This example shows how to create and initialize an NPC and use it to answer a question.
import sqlite3
from npcsh.npc_compiler import NPC
# Set up database connection
db_path = '~/npcsh_history.db'
conn = sqlite3.connect(db_path)
# Load NPC from a file
npc = NPC(db_conn=conn,
name='Simon Bolivar',
primary_directive='Liberate South America from the Spanish Royalists.',
model='gpt-4o-mini',
provider='openai',
)
response = npc.get_llm_response("What is the most important territory to retain in the Andes mountains?")
print(response['response'])
'The most important territory to retain in the Andes mountains for the cause of liberation in South America would be the region of Quito in present-day Ecuador. This area is strategically significant due to its location and access to key trade routes. It also acts as a vital link between the northern and southern parts of the continent, influencing both military movements and the morale of the independence struggle. Retaining control over Quito would bolster efforts to unite various factions in the fight against Spanish colonial rule across the Andean states.'
This example shows how to use an NPC to perform data analysis on a DataFrame using LLM commands.
from npcsh.npc_compiler import NPC
import sqlite3
import os
# Set up database connection
db_path = '~/npcsh_history.db'
conn = sqlite3.connect(os.path.expanduser(db_path))
# make a table to put into npcsh_history.db or change this example to use an existing table in a database you have
import pandas as pd
data = {
'customer_feedback': ['The product is great!', 'The service was terrible.', 'I love the new feature.'],
'customer_id': [1, 2, 3],
'customer_rating': [5, 1, 3],
'timestamp': ['2022-01-01', '2022-01-02', '2022-01-03']
}
df = pd.DataFrame(data)
df.to_sql('customer_feedback', conn, if_exists='replace', index=False)
npc = NPC(db_conn=conn,
name='Felix',
primary_directive='Analyze customer feedback for sentiment.',
model='llama3.2',
provider='ollama',
)
response = npc.analyze_db_data('Provide a detailed report on the data contained in the `customer_feedback` table?')
You can define a tool and execute it from within your Python script.
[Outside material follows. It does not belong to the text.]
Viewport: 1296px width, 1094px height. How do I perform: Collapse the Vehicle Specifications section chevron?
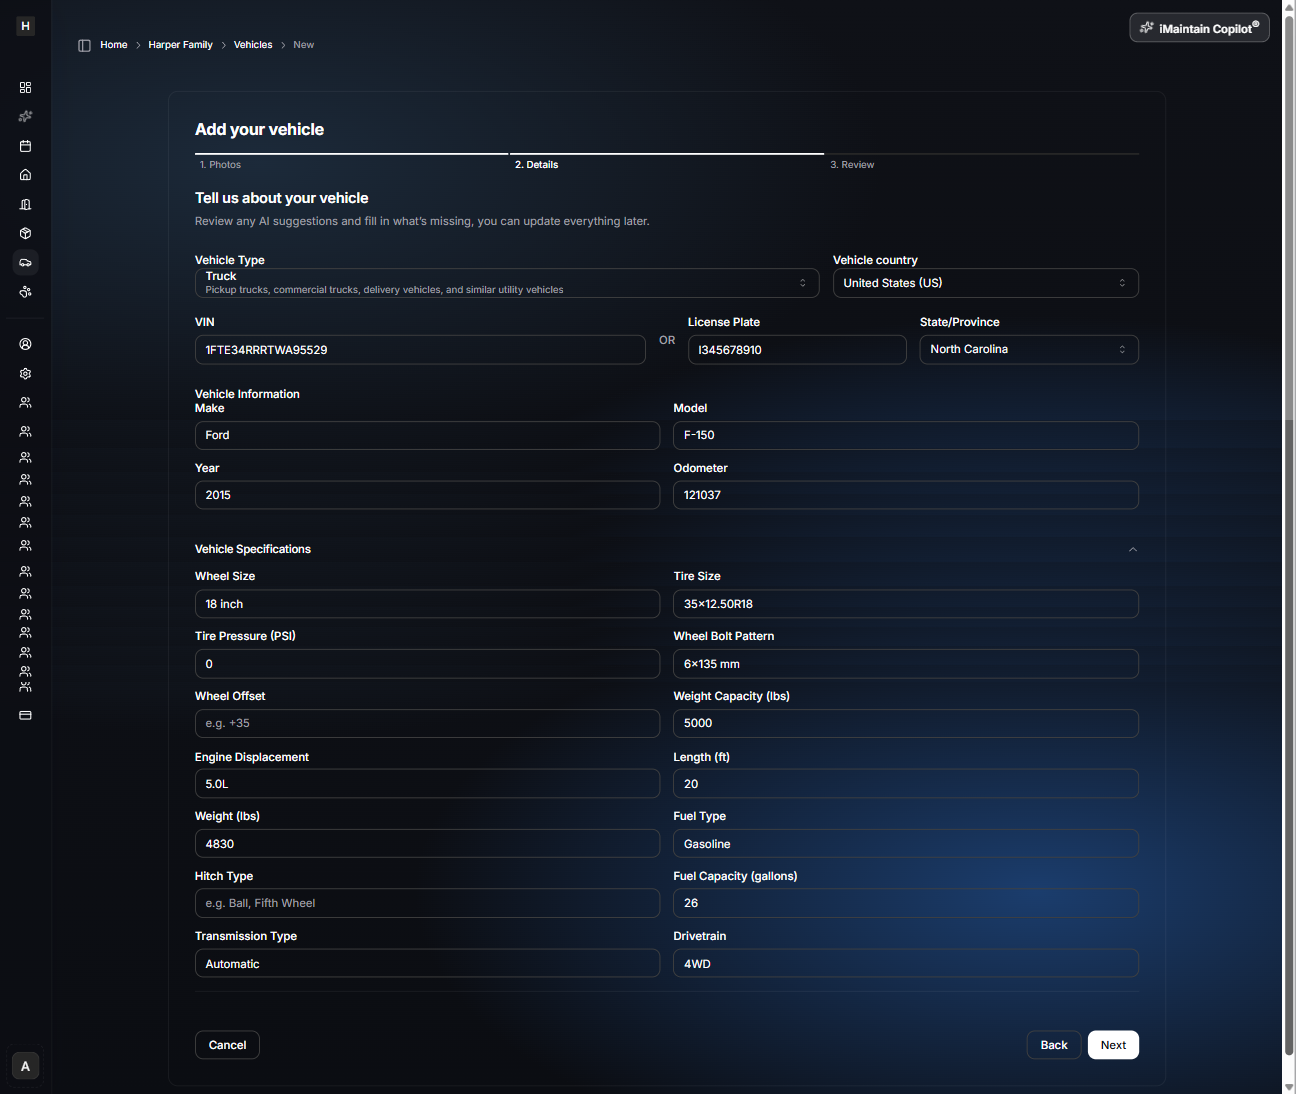pyautogui.click(x=1132, y=549)
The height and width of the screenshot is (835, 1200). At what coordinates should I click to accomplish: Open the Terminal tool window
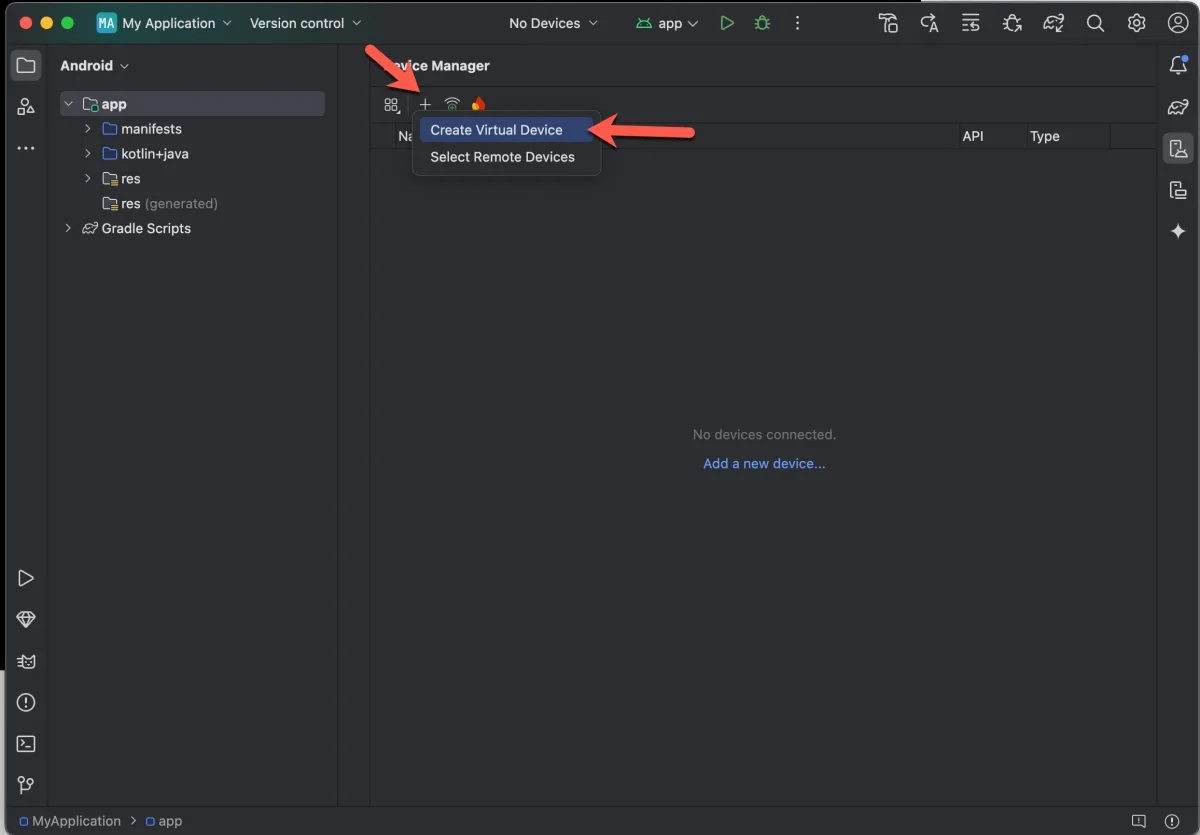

Here we'll create a tool that will take in a pdf file, extract the text, and then answer a user request about the text.
from npcsh.npc_compiler import Tool, NPC
import sqlite3
import os
tool_data = {
"tool_name": "pdf_analyzer",
"inputs": ["request", "file"],
"preprocess": [{ # Make this a list with one dict inside
"engine": "python",
"code": """
try:
import fitz # PyMuPDF
shared_context = {}
shared_context['inputs'] = inputs
pdf_path = inputs['file']
print(f"Processing PDF file: {pdf_path}")
# Open the PDF
doc = fitz.open(pdf_path)
text = ""
# Extract text from each page
for page_num in range(len(doc)):
page = doc[page_num]
text += page.get_text()
# Close the document
doc.close()
print(f"Extracted text length: {len(text)}")
if len(text) > 100:
print(f"First 100 characters: {text[:100]}...")
shared_context['extracted_text'] = text
print("Text extraction completed successfully")
except Exception as e:
error_msg = f"Error processing PDF: {str(e)}"
print(error_msg)
shared_context['extracted_text'] = f"Error: {error_msg}"
"""
}],
"prompt": {
"engine": "natural",
"code": """
{% if shared_context and shared_context.extracted_text %}
{% if shared_context.extracted_text.startswith('Error:') %}
{{ shared_context.extracted_text }}
{% else %}
Here is the text extracted from the PDF:
{{ shared_context.extracted_text }}
Please provide a response to user request: {{ inputs.request }} using the information extracted above.
{% endif %}
{% else %}
Error: No text was extracted from the PDF.
{% endif %}
"""
},
"postprocess": [] # Empty list instead of empty dict
}
# Instantiate the tool
tool = Tool(tool_data)
# Create an NPC instance
npc = NPC(
name='starlana',
primary_directive='Analyze text from Astrophysics papers with a keen attention to theoretical machinations and mechanisms.',
db_conn=sqlite3.connect(os.path.expanduser('~/npcsh_database.db'))
)
# Define input values dictionary
input_values = {
"request": "what is the point of the yuan and narayanan work?",
"file": os.path.abspath("test_data/yuan2004.pdf")
}
print(f"Attempting to read file: {input_values['file']}")
print(f"File exists: {os.path.exists(input_values['file'])}")
# Execute the tool
output = tool.execute(input_values, npc.tools_dict, None, 'Sample Command', npc)
print('Tool Output:', output)
In addition to NPCs being used in npcsh
and through the python package, users may wish to take advantage of agentic interactions in SQL-like pipelines.
npcsh
contains a pseudo-SQL interpreter that processes SQL models which lets users write queries containing LLM-function calls that reference specific NPCs. npcsh
interprets these queries, renders any jinja template references through its python implementation, and then executes them accordingly.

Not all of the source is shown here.